When Showkat Ali began driving buses in the 1980s on the Northern India's Khardung-la, the world's reputed highest motorable road, the Khardung glacier was immense and represented a daunting obstacle for vehicle transport. One day, he saw the vehicles in front and behind him vanish in a sudden tide of snow while his bus was spared. "While driving, you have to stay focused on the road and avoid loud music, but the rest is in the hands of God," the bus driver reflected, as he sought to explain his nearly fatal event.

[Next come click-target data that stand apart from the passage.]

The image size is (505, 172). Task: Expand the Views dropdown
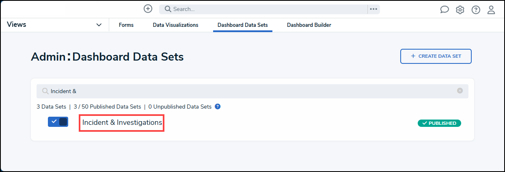coord(99,25)
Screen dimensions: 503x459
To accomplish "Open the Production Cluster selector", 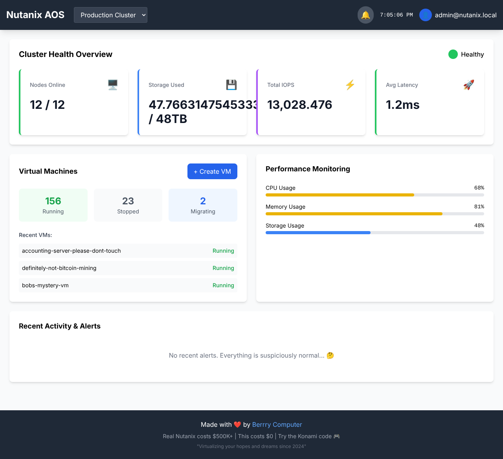I will 110,15.
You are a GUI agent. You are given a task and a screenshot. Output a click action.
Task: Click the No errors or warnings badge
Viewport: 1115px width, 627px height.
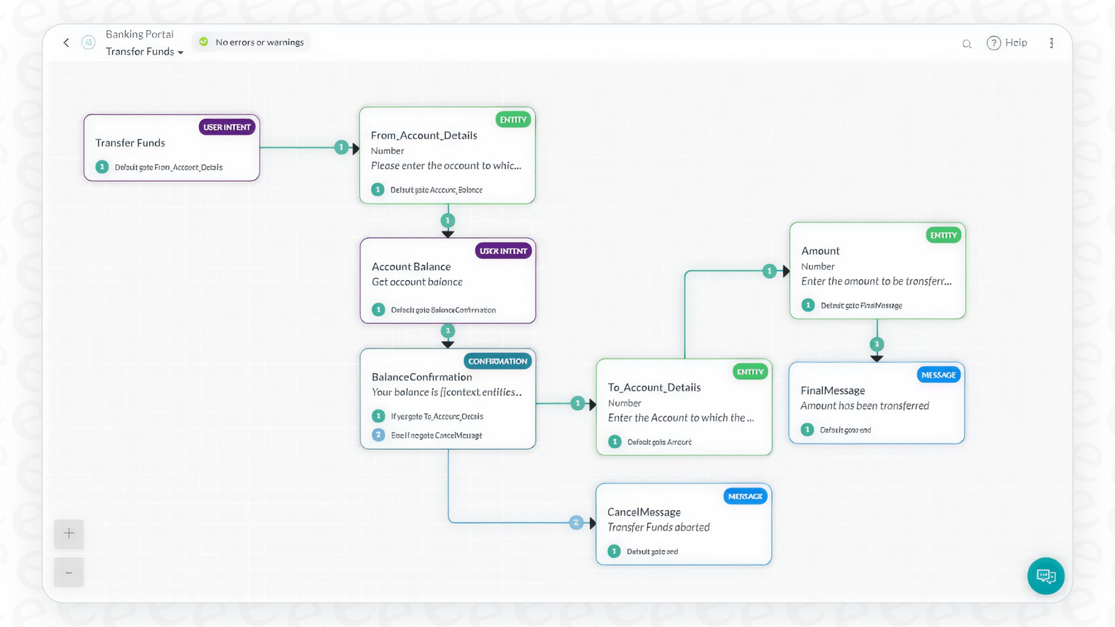click(251, 41)
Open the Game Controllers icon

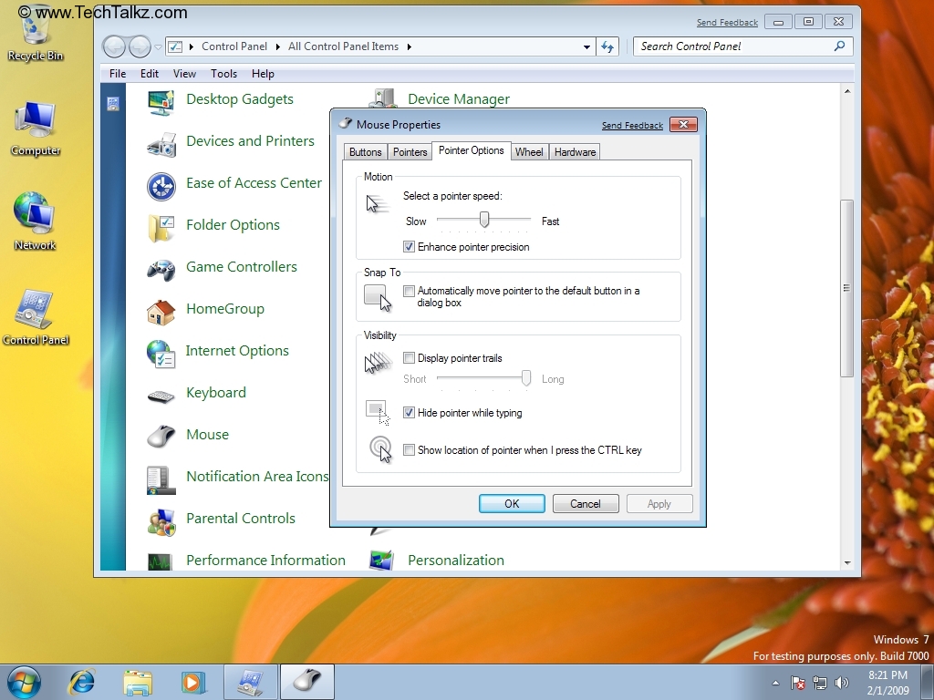242,267
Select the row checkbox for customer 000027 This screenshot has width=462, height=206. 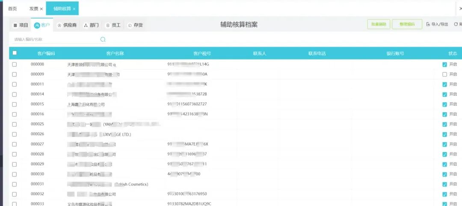(x=15, y=144)
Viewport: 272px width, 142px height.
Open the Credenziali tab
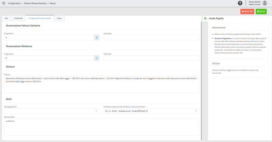tap(18, 18)
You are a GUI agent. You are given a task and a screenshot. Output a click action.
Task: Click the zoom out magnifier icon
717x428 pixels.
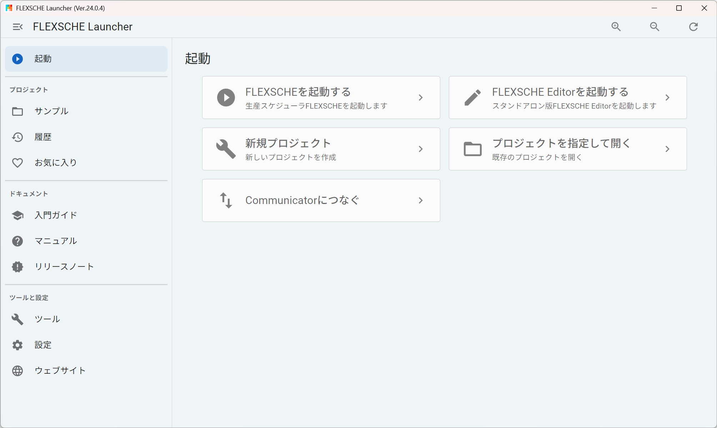point(655,27)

Higher temperatures mean more mild and less frequent snowstorms, and that glacier ice no longer covers the road itself. The lengths to which the road builders went to travel against the glaciers is hard to fathom.
When Ali started driving, the only way to build a road crossing the pass was to carve into the glacier. Later, an iron bridge was built across the glacier when the ground underneath had become too unstable. Year after year, the bridge was swept away by avalanches and built anew. But about 20 years ago, the presence of a bridge became futile as the ice progressively receded. The structure that once spanned the pass was left shattered in pieces, some of its fragments still punctuating the landscape today. Warming temperatures nullified the need for a bridge across the Khardung-la. Afterwards, although weathered and beaten by the harsh Himalayan roads, Showkat Ali's bus could traverse the mountain pass easily, trundling along a road where glacier ice had stood not long before. "Making the trip over the Khardung-la today is like child's play", Ali said.
It's so easy, in fact, that Red Bull sent an F1 car up to the top a few years back.
One Jalopnik reader has crossed the pass as well, reporting that the place can be crawling with tourists.
It is a stunning, moonlike pass, but it's also a worrying gauge of climate change. The Indian military restricts access to environmental data because the area is so geopolitically charged. Drivers like Ali become useful sources for information on how glaciers retreat, and what happens to the people living near them when they do.